● EXERCISE OBJECTIVE
Beginning at the line with "Where should I" in the records below, return each line up to and including the last, exactly as it stands, but not the pictures.

*** MATERIALS PROVIDED ***

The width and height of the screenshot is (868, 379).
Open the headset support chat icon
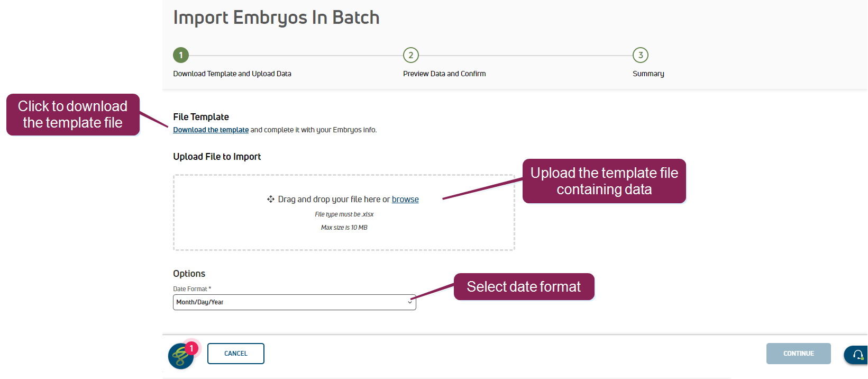858,355
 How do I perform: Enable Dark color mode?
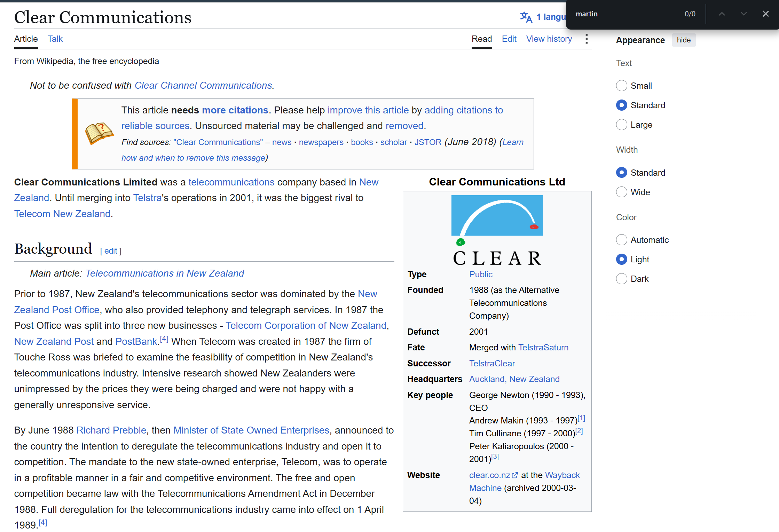coord(622,279)
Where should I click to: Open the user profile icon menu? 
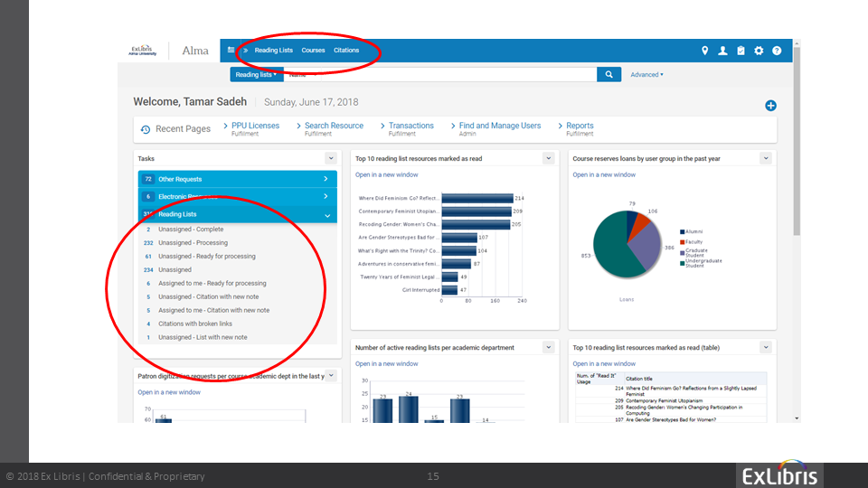pos(722,51)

*** End of MATERIALS PROVIDED ***

● OUTPUT OF THE TASK
Where should I click to: Open the user profile icon menu? 
pos(722,51)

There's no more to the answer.